III.3- Les verbes performatifs
Les verbes performatifs ne le sont pas par nature,
mais occasionnellement et dans certaines conditions d'emploi. Ces verbes
doivent être employés à la première personne et au
présent de l'indicatif. De plus, comme le soutient Tomassone
(1996 :45), ces verbes indiquent explicitement l'acte accompli en
même temps qu'il est énoncé. Nous pouvons citer des
verbes tels que ordonner, prier, remercier,
interdire... Il existe également d'autres verbes ne
possédant pas les caractéristiques des verbes que nous venons de
décrire, mais qui peuvent toutefois s'en rapprocher. C'est le cas du
verbe promettre qui exprime un engagement de la part du locuteur et
équivaut à l'accomplissement d'un acte. Soit les
énoncés ci-dessous :
(147) je vous promets, d'ailleurs de garder pour moi
tout ce que je pourrai voir. (p.78)
(148) J'irai dire à Irkoutsk tout ce que j'ai vu, tout
ce que j'ai entendu, et j'en jure par le Dieu vivant ! (p.246)

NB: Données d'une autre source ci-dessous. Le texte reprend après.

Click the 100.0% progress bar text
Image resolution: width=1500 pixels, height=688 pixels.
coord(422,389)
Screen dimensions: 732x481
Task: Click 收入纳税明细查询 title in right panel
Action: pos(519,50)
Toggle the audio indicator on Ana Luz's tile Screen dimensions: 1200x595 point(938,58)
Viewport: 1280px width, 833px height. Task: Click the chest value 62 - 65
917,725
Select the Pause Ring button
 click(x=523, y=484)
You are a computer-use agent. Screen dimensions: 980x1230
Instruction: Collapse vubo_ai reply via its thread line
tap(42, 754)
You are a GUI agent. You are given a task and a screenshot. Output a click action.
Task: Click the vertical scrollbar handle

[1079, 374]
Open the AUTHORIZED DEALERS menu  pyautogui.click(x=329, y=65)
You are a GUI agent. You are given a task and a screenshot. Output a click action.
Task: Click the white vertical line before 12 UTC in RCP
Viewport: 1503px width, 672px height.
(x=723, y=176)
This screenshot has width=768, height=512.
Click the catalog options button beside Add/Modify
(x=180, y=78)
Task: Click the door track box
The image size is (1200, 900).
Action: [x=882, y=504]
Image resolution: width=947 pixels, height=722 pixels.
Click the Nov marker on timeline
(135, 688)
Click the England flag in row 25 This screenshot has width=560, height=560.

Promettre est le verbe d'engagement par
excellence. Il permet à Alcide Jolivet de s'engager vis-à-vis de
Harry Blount à faire quelque chose en supposant que cela est bon pour ce
dernier. Jurer, comme promettre, permet à Michel
Strogoff en (148) de s'engager à accomplir une action. A cet
égard, Vanderverken (1998 :176) précise que dans
certains contextes, on peut s'engager d'une manière très
solennelle en invoquant un objet sacré, une institution
révérée ou une personne chère. C'est ce
que fait Michel Strogoff en invoquant Dieu pour donner plus de force à
son engagement.
On constate que l'étude des verbes subjectifs
nous révèle des aspects de la personnalité de certains
personnages, car la valeur sémantique des différents verbes
étudiés nous situe plus ou moins par rapport à leur
univers de croyance. Ce n'est pas le cas des adverbes subjectifs qui laissent
plutôt percevoir ce que le narrateur pense des différents
personnages ou alors les opinions que ces derniers ont les uns des autres.
IV- LES ADVERBES
Ce sont des mots invariables susceptibles de
modifier le sens d'un adjectif, d'un verbe, d'un autre adverbe ou de tout un
énoncé. Nous ne nous intéresserons ici qu'aux adverbes
qui, pour Tomassone (1996 :317), expriment une réaction
émotive du locuteur. En effet, certains adverbes dans leur emploi
traduisent les différentes émotions du locuteur. C'est
également le cas dans notre corpus, nous allons d'ailleurs
étudier le fonctionnement de ces adverbes à l'aide des exemples
suivants où le narrateur dépeint tour à tour Marfa, Michel
Strogoff, et un personnage secondaire (le grand maître de police) Ivan
Ogareff.
(149) La vieille Sibérienne, toujours
énergique quand il ne s'agissait que d'elle, avait le visage
horriblement pâle. (p.232)
(150) Doué d'une force peu commune, il parvint
non sans peine, à maîtriser les chevaux. (p.109)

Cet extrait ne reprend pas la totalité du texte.